One further interesting twist in the legal framework of cloud computing turned up last year in the Federal Court case involving Optus and its product TV Now, which allowed Optus customers to record TV broadcasts to Optus' cloud and watch them on their phones. The cloud that stored the information allowed customers to stream broadcasts that were time shifted with two minutes delay.

As things now stand, existing special purpose exemptions for format and time shifting may not apply if the storage – the cloud – is in a facility neither owned nor controlled by the consumer. In the Optus TV case the Full Federal Court found that because the consumer was paying Optus to manage the storage of free to air broadcasts, it was Optus rather than the consumer who was making the copy and the time shifting exceptions of the Act did not apply. Optus later made an appeal to the High Court, which was not given leave because Optus did not raise any point sufficiently controversial to require adjudication.

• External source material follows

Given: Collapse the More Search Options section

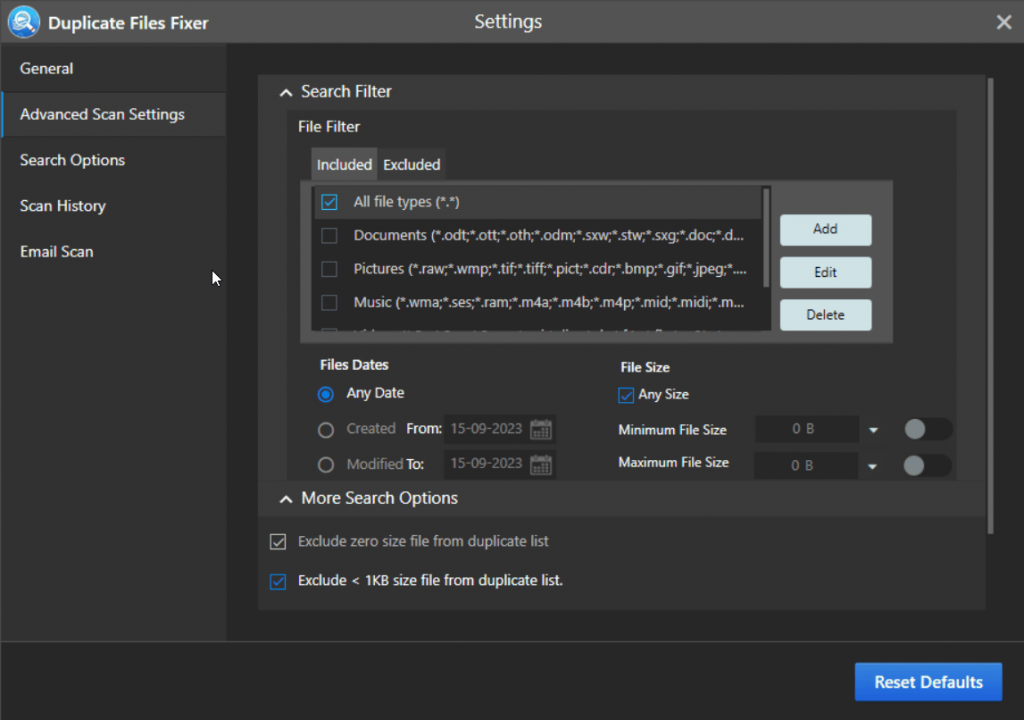Looking at the screenshot, I should tap(286, 498).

The Optus TV case is a good example of competing interests at play. The sporting code involved and Telstra who had paid for the broadcast rights were furious that Optus enhanced the attraction of its Optus TV Now service without paying the AFL. On the other hand, as the judge at first instance found, the whole transaction amounted to a consumer engaging in a spot of time shifting.

 

The Australian Law Reform Commission is continuing with its enquiry and is due to release its findings toward the end of this year. One very worthy aspect the commission will not be reporting on is the unauthorised distribution of copyright materials using peer to peer networks because its terms of reference supplied by the Attorney General’s department disallow it.

This publication is intended only to provide a summary of the subject matter covered. It does not purport to be comprehensive or to render legal advice. The publication reflects the law at the date the publication was written which may differ at the date the publication is being read. No reader should act on the basis of any matter contained in this publication without first obtaining specific professional advice.